How to set up Microsoft's Web Application Proxy

This Windows Server 2012 R2 feature allows online users to securely access internal resources.

With Windows Server 2012 R2, Microsoft has built in a reverse-proxy feature. The Web Application Proxy securely publishes internal resources out to the Internet for access by both corporate-owned devices and untrusted machines alike. Indeed, most deployments of, say, Work Folders or workplace join -- key "work anywhere" features that Microsoft put into Windows Server 2012 R2 -- demand a reverse proxy of some sort, so this requirement is likely to come up for you sooner or later.

As you may have heard, Microsoft killed its flagship reverse proxy product, Forefront Unified Access Gateway, back in December. Many organizations have used UAG to create DirectAccess tunnels as well as portals where applications could be securely accessed from all sorts of clients.

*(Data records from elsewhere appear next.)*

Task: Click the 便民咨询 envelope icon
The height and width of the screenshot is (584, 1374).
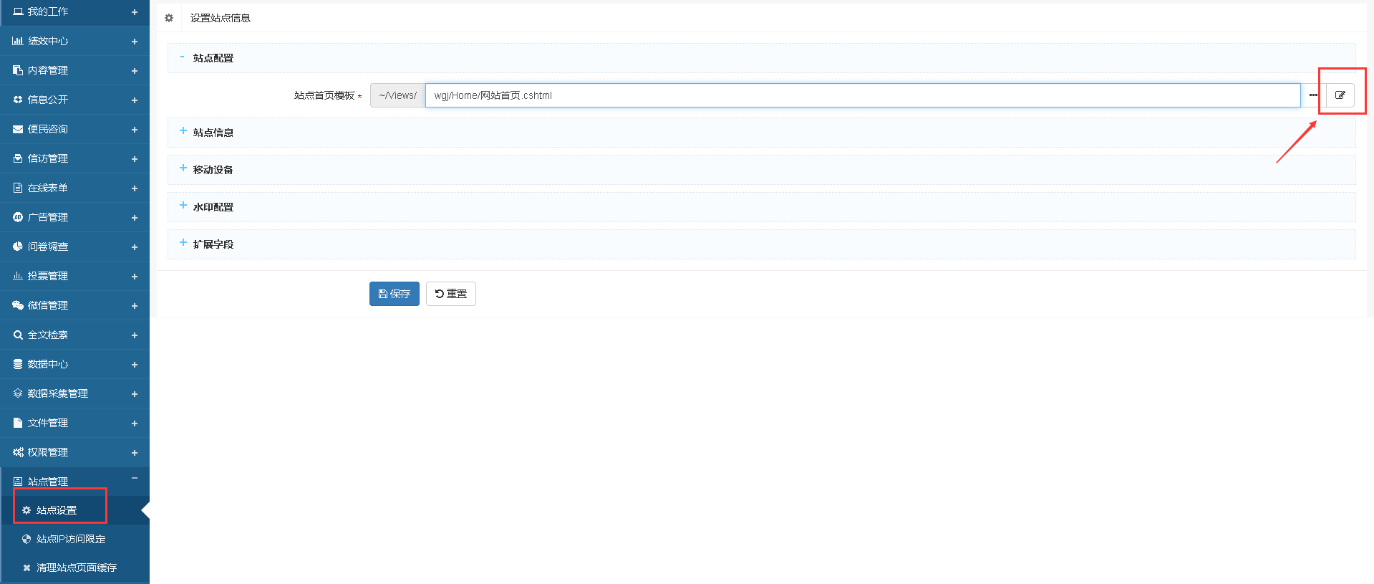Action: [17, 129]
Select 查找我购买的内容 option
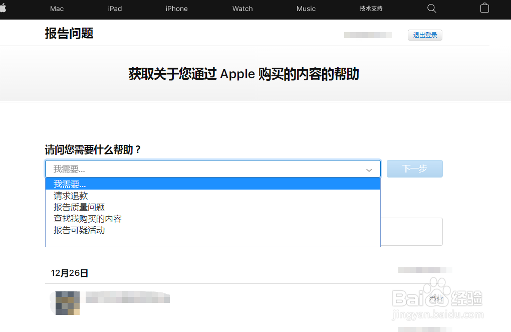511x332 pixels. tap(88, 219)
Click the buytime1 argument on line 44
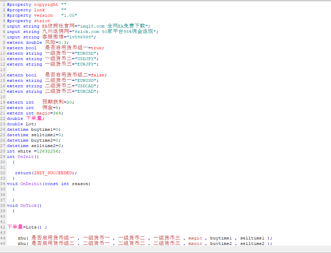The image size is (331, 253). 220,238
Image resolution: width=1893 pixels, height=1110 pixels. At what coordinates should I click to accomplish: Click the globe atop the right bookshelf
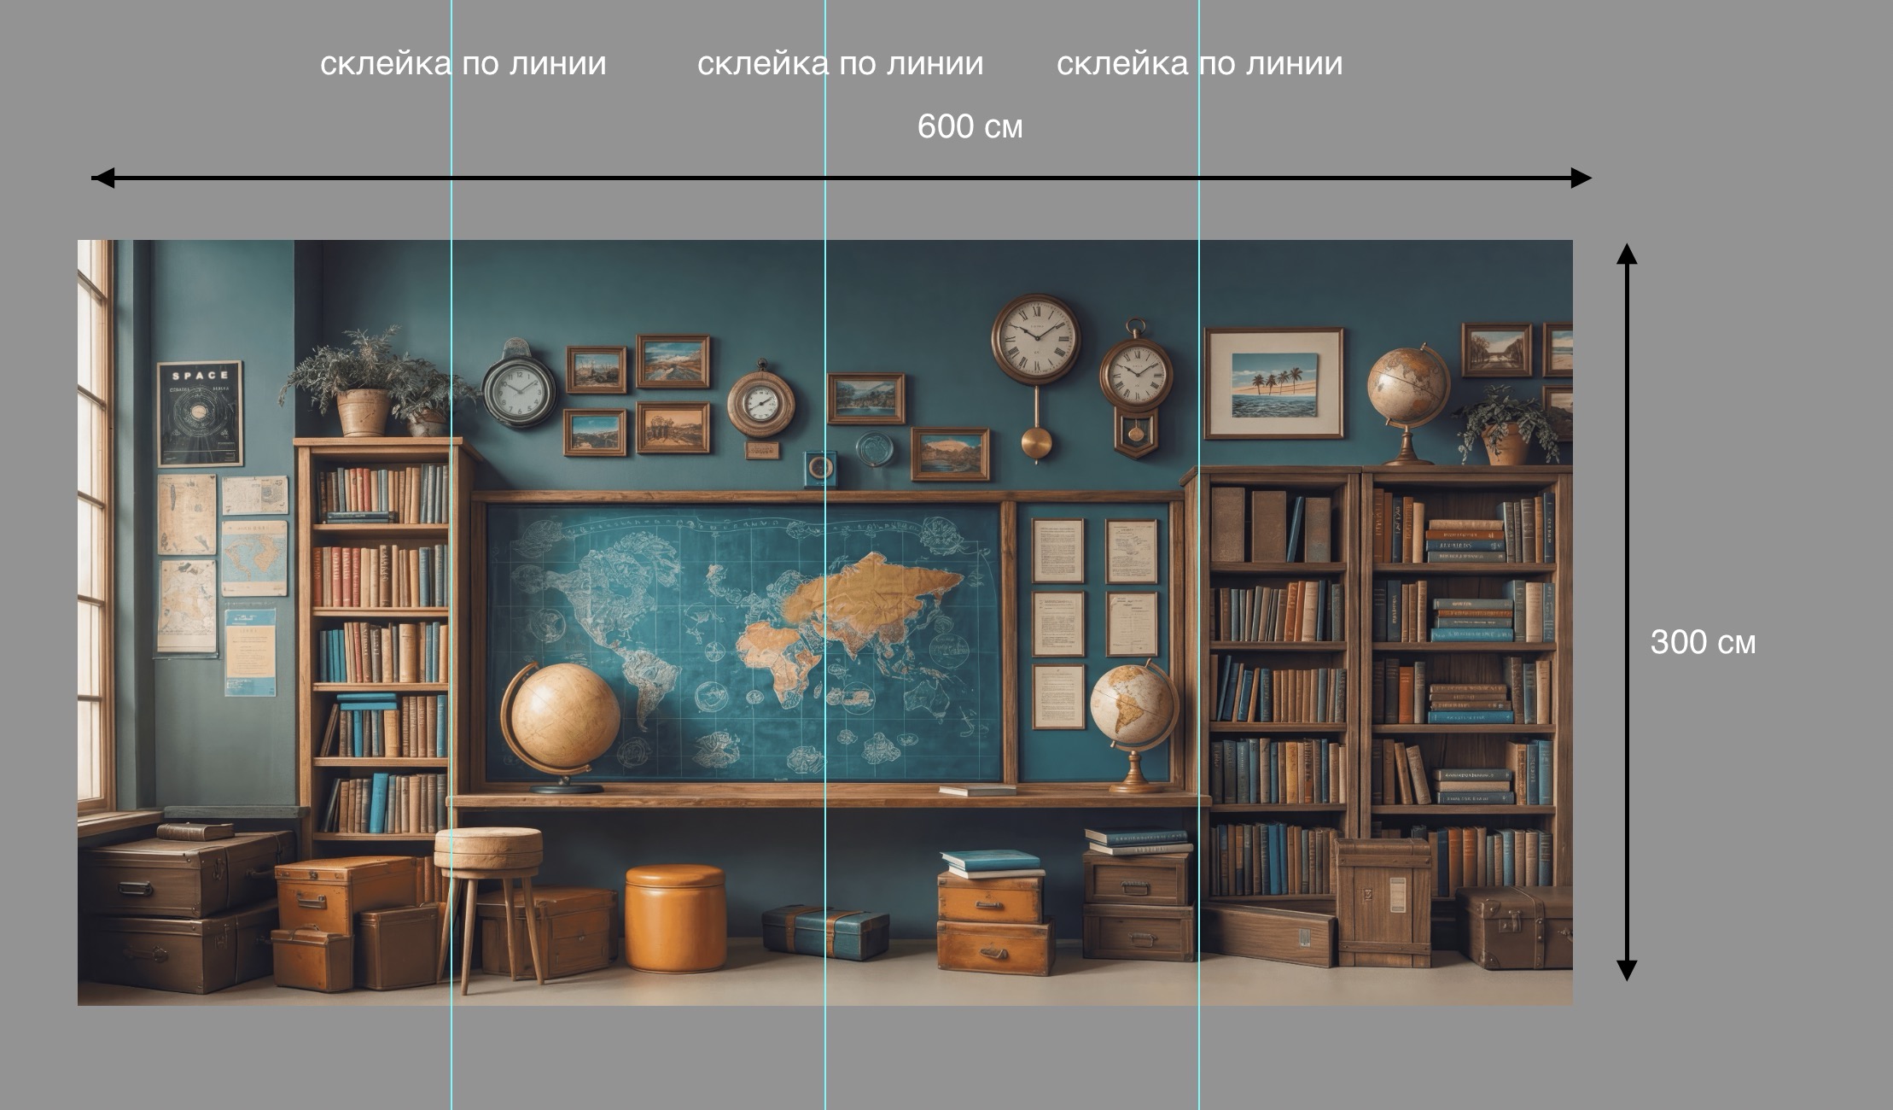[1407, 386]
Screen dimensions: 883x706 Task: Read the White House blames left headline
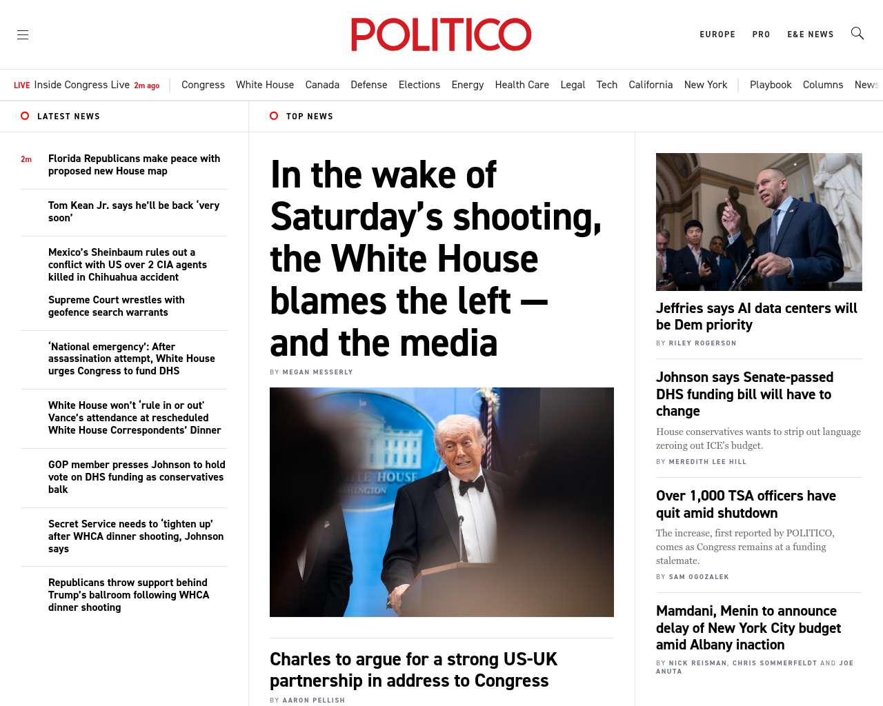(x=436, y=259)
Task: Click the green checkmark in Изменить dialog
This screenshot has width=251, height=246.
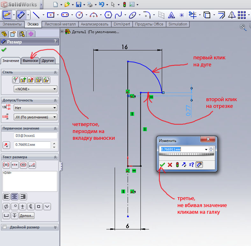Action: click(162, 165)
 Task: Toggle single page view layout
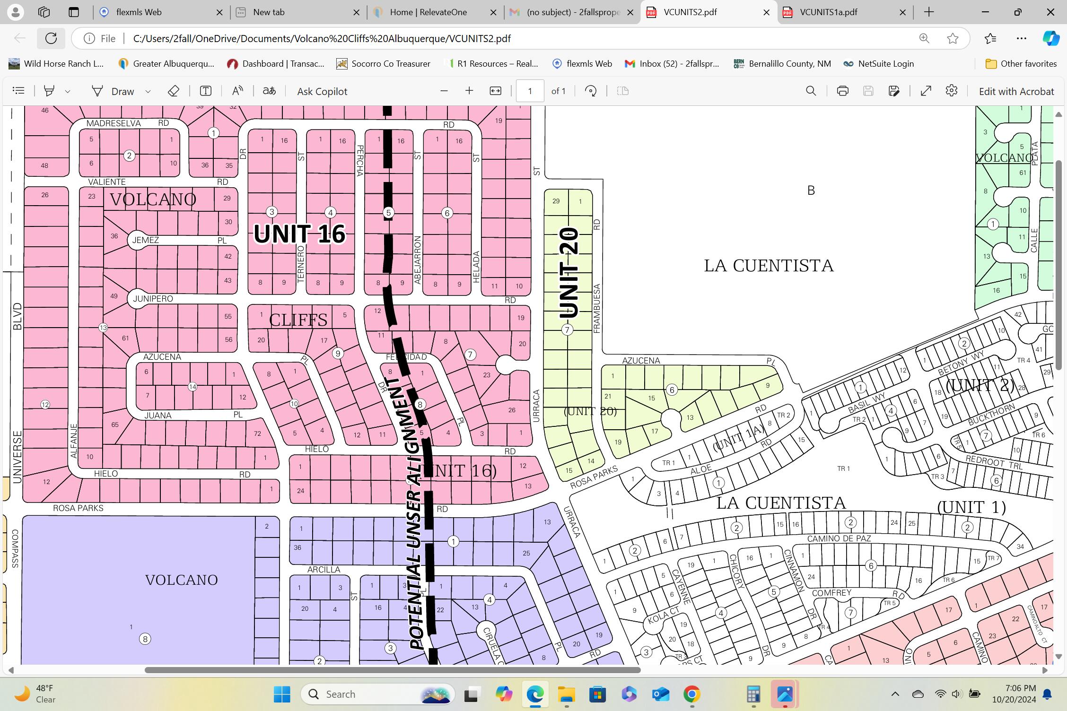pyautogui.click(x=622, y=91)
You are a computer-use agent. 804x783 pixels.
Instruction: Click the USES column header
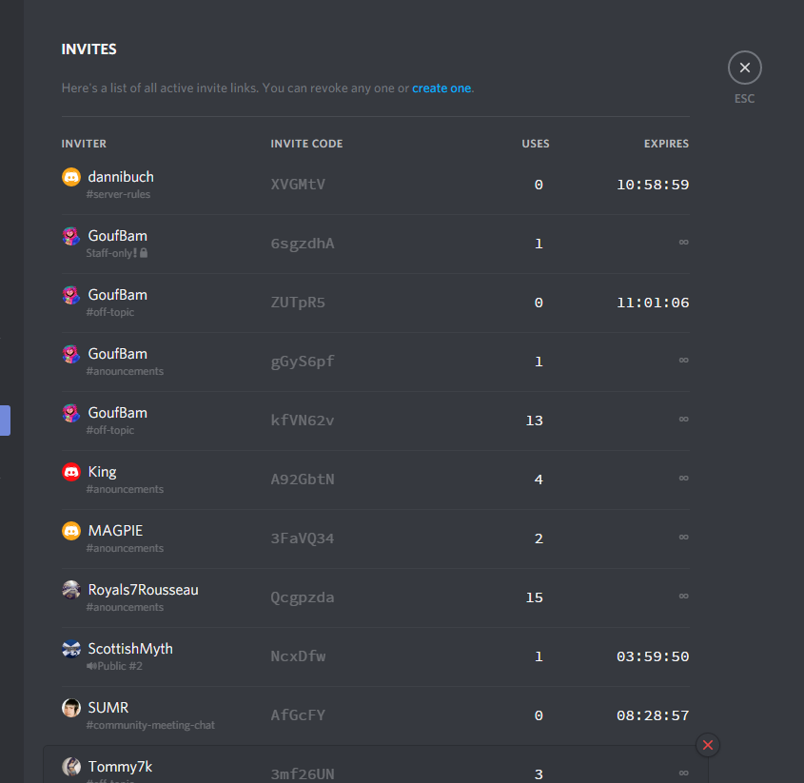[x=536, y=144]
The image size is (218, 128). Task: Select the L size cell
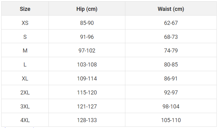[x=25, y=64]
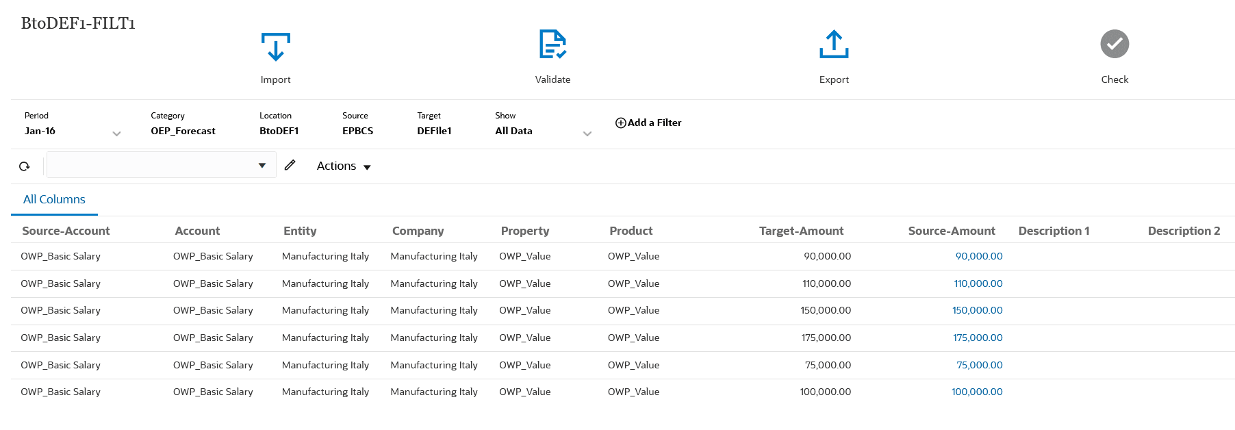1235x430 pixels.
Task: Click the Entity column header
Action: pos(300,231)
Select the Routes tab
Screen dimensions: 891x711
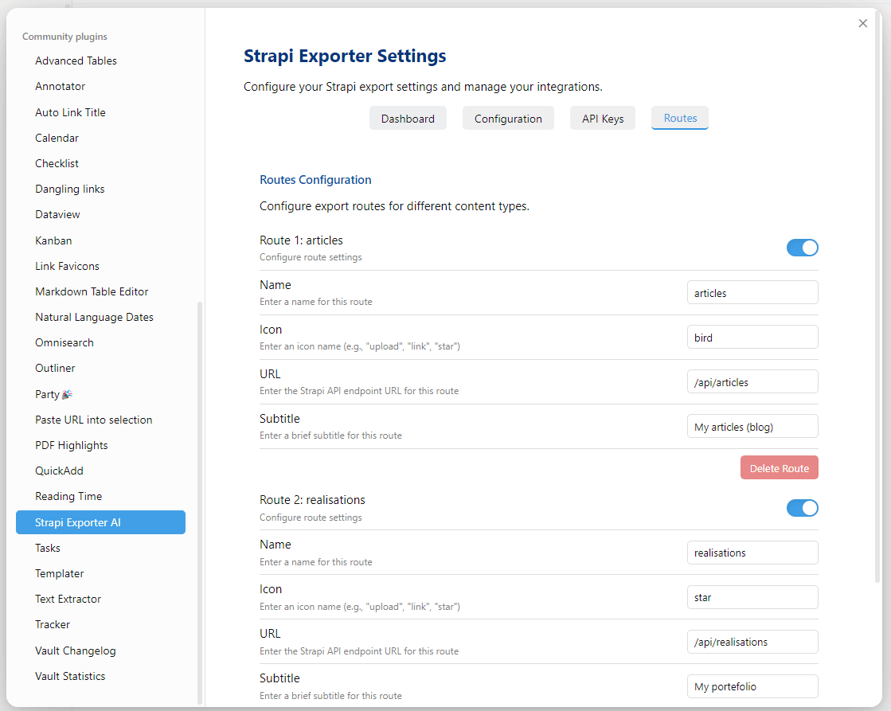[680, 118]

While UAG's capabilities were vast, it may have represented overkill for many applications, so Microsoft has built a capable, if less full-featured, successor into Windows Server 2012 R2. That's what this article is about.

Configuring the Web Application Proxy (WAP) role, however, involves a lot of moving parts, and in this piece I will walk through how to set up the WAP role in your lab with either an application of your choosing or a freely available sample claims application that Microsoft publishes as part of one of its software development kits. Let's begin.

Installing and configuring Active Directory Federation Services

Follow these steps to get started on the ADFS server.

1. On the machine that will host the ADFS role, open Server Manager and go to Add Roles and Features, and then check the box for Active Directory Federation Services.

2. Click through the rest of the wizard -- the screens are just descriptions of the service; there is no action required other than to read the text and click Next. Then press the Finish button to get the role installed.

WAP - Server Manager screen
The screen that pops up in Server Manager, prompting you to run the configuration wizard for ADFS on your server, as seen in Step 3.

3. Once the wizard finishes, click the yellow exclamation icon in Server Manager. This icon reminds you that even though the role is installed, ADFS is not functional yet; you need to further configure the service. Click the link within the status screen that pops up from the yellow icon to go directly to the configuration interface.

4. For this walkthrough, we can assume this is our first ADFS server, so choose the default option and click Next.

5. On the account selection page, choose an account that has domain administrator permissions and then click Next.